The Music Hall, used as part of the Central Library 1910-1934

The Library Association then never saw the Central Library in 1909, and Sheffield’s embarrassment was covered, more or less. Over the next few years, the situation worsened. While nationally more books were being borrowed, in Sheffield numbers fell. Criticism in the local press continued. By 1920, the pressure was intolerable. Samuel Smith gave notice and Thomas Hands was invited in, with the conclusions noted above. The Council hired a new chief librarian, Richard Gordon, and in turn he recruited a deputy, Joseph Lamb. Formidable, energetic and filled with the latest ideas, Gordon and Lamb turned Sheffield into one of the best public libraries in the country. One of their greatest achievements, begun by Gordon and finished by Lamb, was the city’s first, to date its only, purpose-built Central Library, opened in 1934. 

Sheffield Central Library today

This is the second of a short series of blogs about the Library Association conference held in Sheffield in 1909. Here is the first. With one exception, the invaluable British Newspaper Archive, the main sources are given in the endnotes below.


[i] The quotation is from James R Kelly’s unpublished MA thesis, Oral History of Sheffield Public Libraries, 1926-1974 (University of Sheffield, April 1983), a copy of which is held in Sheffield Archives. If the copyright holder comes forward, we will happily acknowledge the source.

[ii] The legislation allowing councils to fund libraries was passed in 1850. Sheffield tried almost at once to open a library but there was opposition. Undaunted, campaigners tried again and Sheffield Libraries opened in February 1856, the first public library in Yorkshire and the eleventh in England.

[iii] How the library deteriorated, and why nothing was done for so many years, is a story for another time, although of course money is at the heart of it.

[iv] The quotation is from the official history, The City Libraries of Sheffield 1856-1956 (Sheffield City Council) (p.29). Thomas Hands, the chief librarian of Leeds, undertook a review into Sheffield’s libraries in 1920 at the request of the Council. The decline he chronicled is generally understood to have set in around the turn of the century. A copy of the Hands report is held by Sheffield Archives. 

A ‘Brilliant Throng’ at the Town Hall

On Monday 20 September 1909, Sheffield Council hosted a reception in the Town Hall to mark the annual conference of the Library Association, which was being held in the city for the first time.[i] For once my interest in library history coincides with my interest in clothes…

Both the Sheffield Independent and the Sheffield Telegraph covered the discussions at the conference in detail. They also found space for some gentle fun at the librarians’ expense, less gentle criticism of Sheffield’s own library service and, in the case of the Town Hall reception, extensive fashion notes.[ii]

The Independent’s feature on the reception is signed ‘By Our Lady Representative’. This was an anonymous byline frequently used in the newspaper between about 1895 and 1915, for reports of splendid balls, garden parties and other society events, meticulously recording the guests, gowns and jewels on display.

_Brief 1_. According to the passage on Sheffield's libraries, who did the new chief librarian Richard Gordon recruit as his deputy?
_Brief 2_. Reproduce, word for word, the section of the passage on Sheffield's libraries that opens with "[i] The quotation" and closes with "acknowledge the source.".

_Data for analysis_.

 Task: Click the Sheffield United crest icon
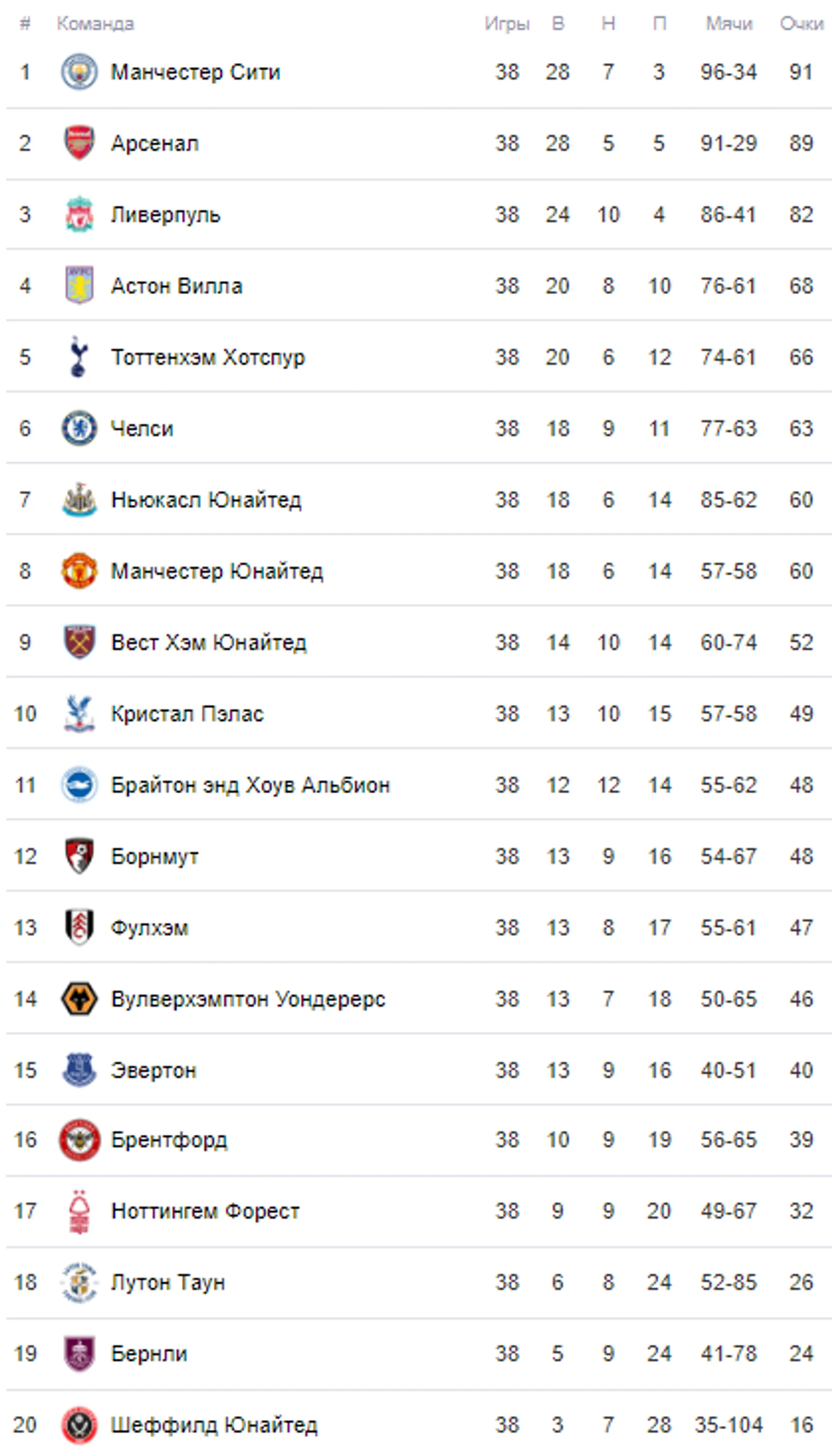79,1425
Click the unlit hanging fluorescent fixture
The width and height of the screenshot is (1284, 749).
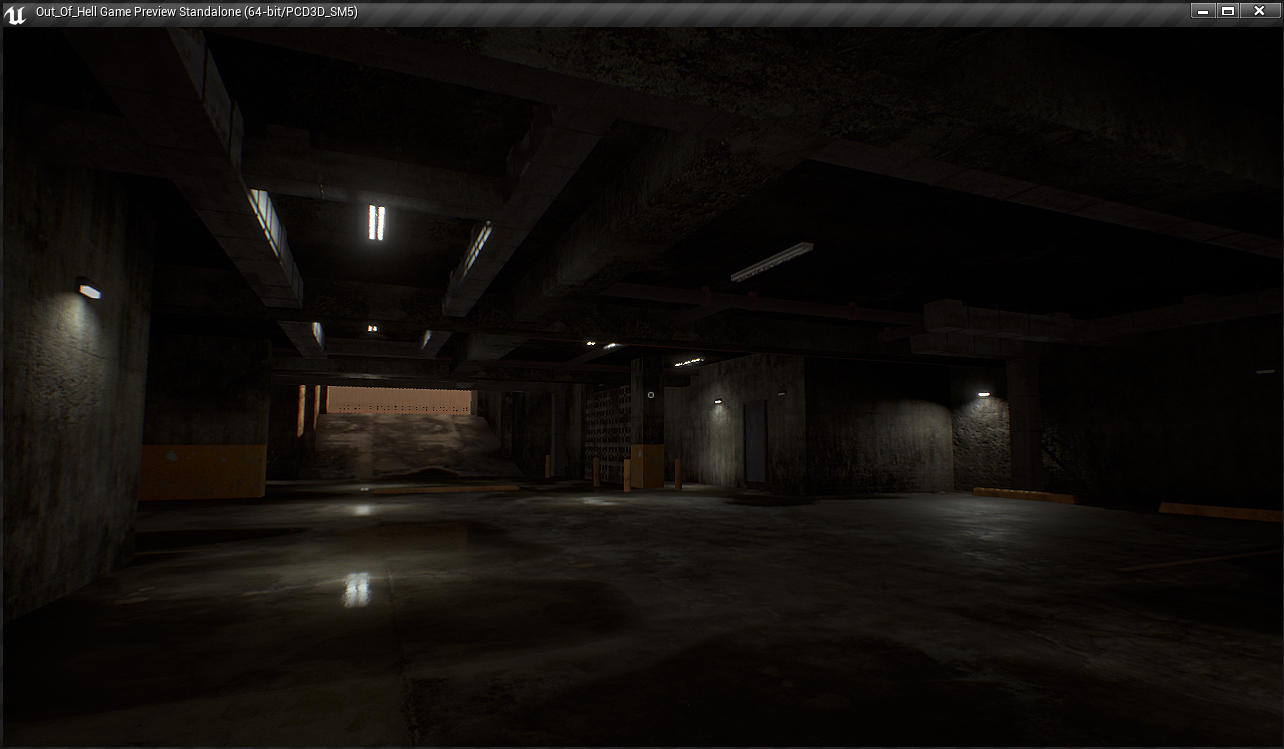click(771, 261)
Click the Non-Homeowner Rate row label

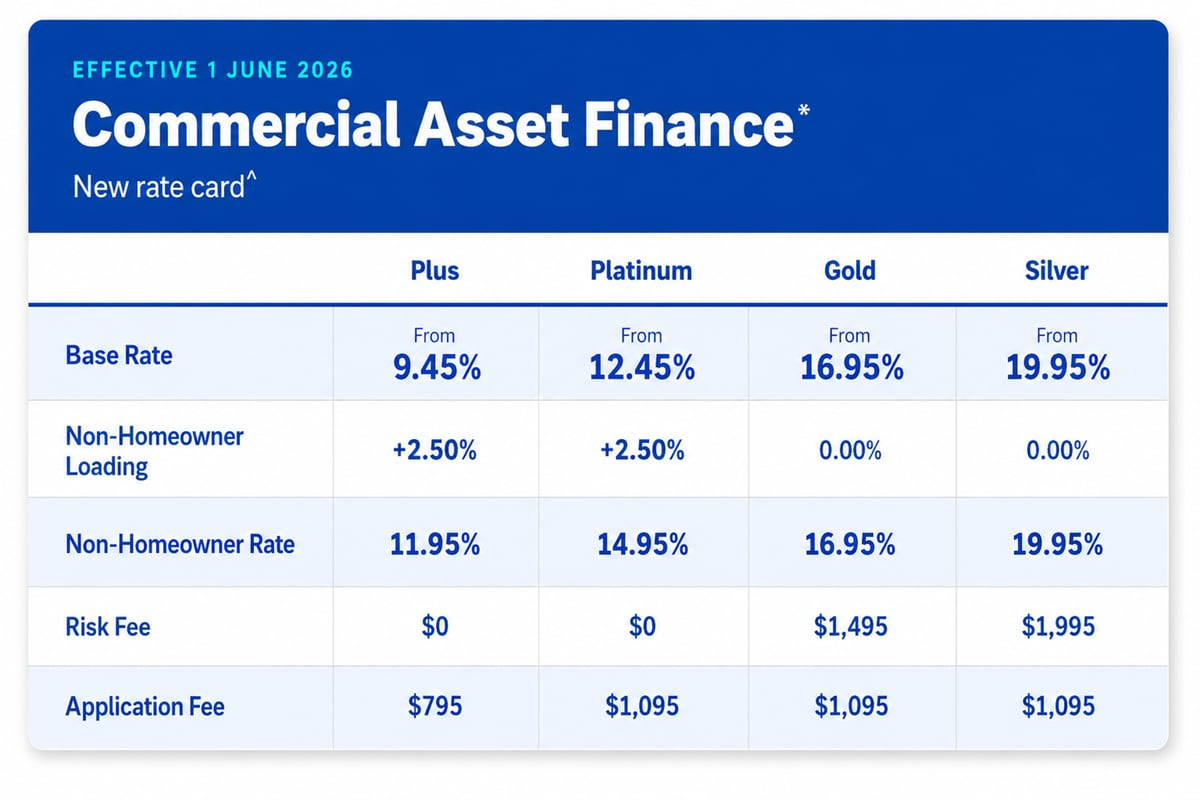pos(180,544)
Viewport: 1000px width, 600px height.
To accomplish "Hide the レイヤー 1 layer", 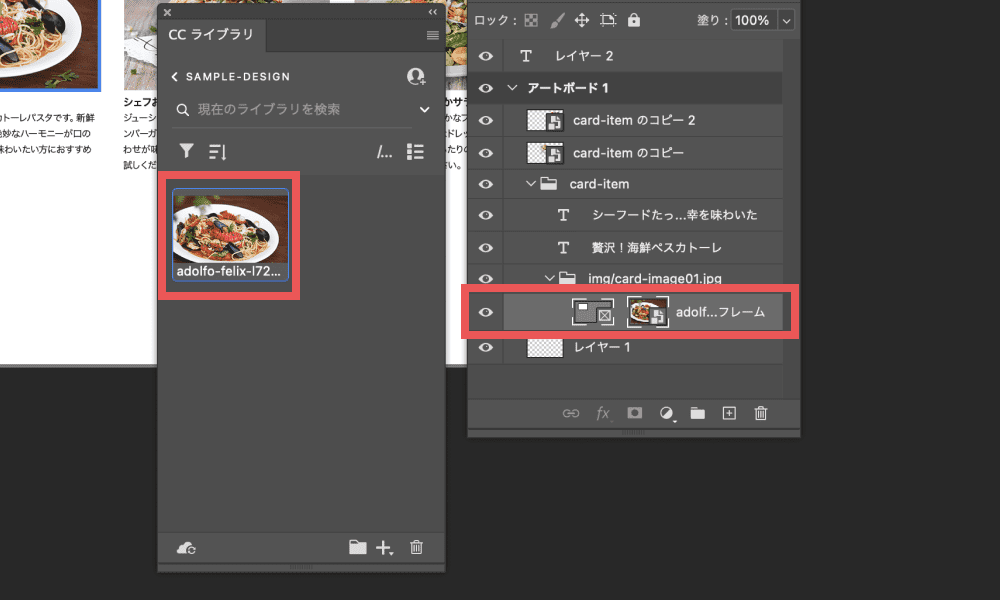I will point(486,348).
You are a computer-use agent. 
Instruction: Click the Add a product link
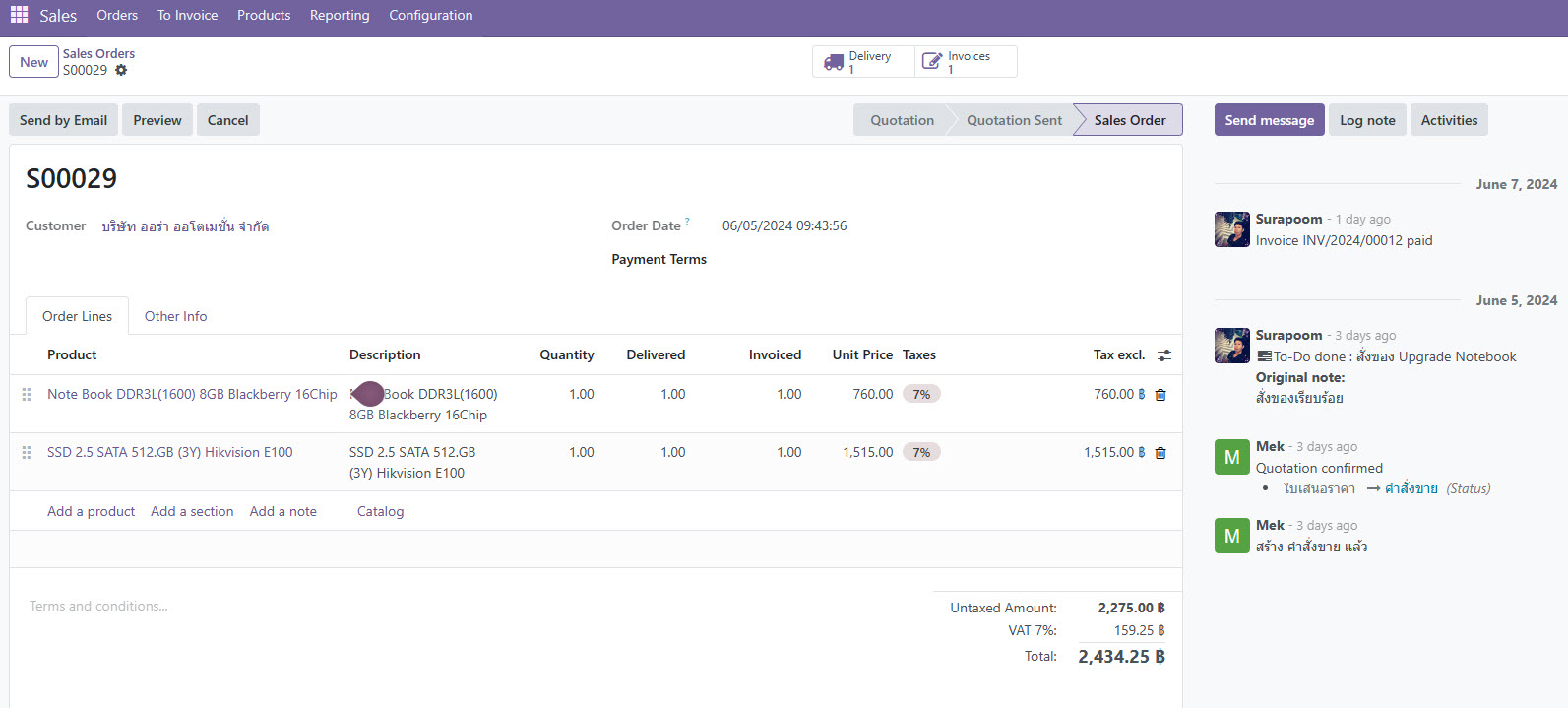[91, 511]
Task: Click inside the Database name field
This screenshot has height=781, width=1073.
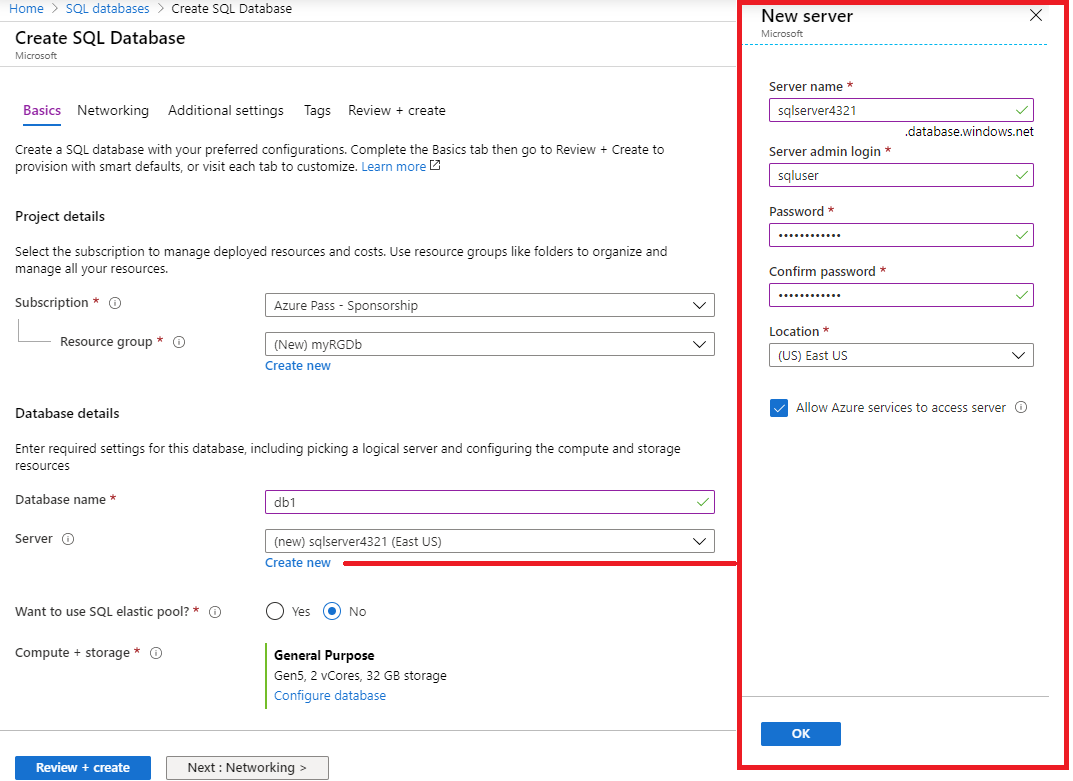Action: click(x=489, y=502)
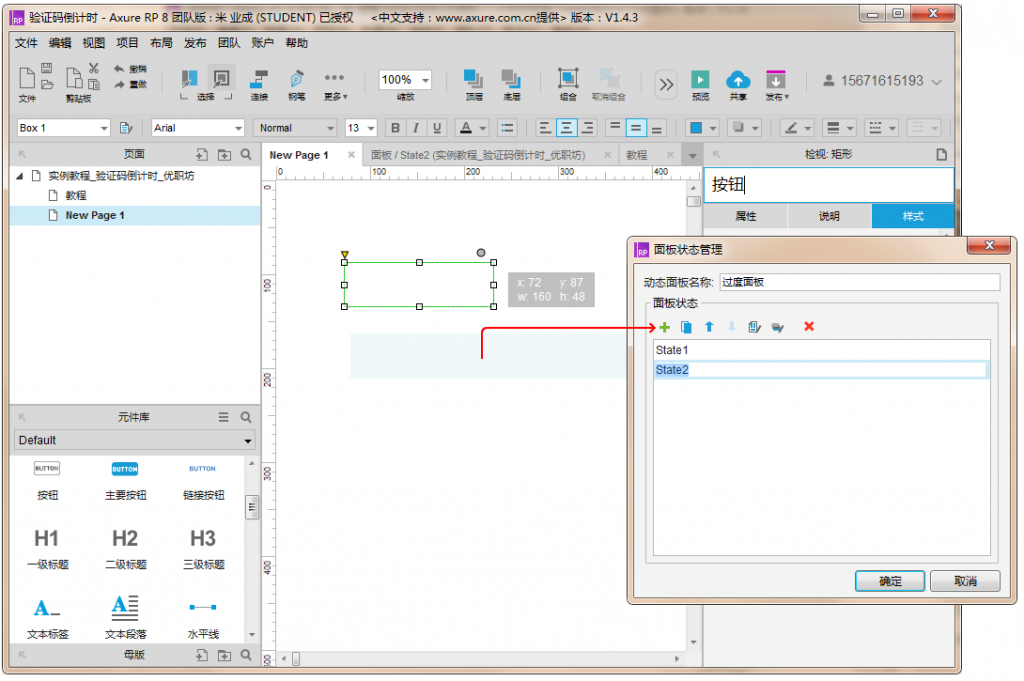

_Your response 1_. Joseph Lamb

_Your response 2_.
[i] The quotation is from James R Kelly’s unpublished MA thesis, Oral History of Sheffield Public Libraries, 1926-1974 (University of Sheffield, April 1983), a copy of which is held in Sheffield Archives. If the copyright holder comes forward, we will happily acknowledge the source.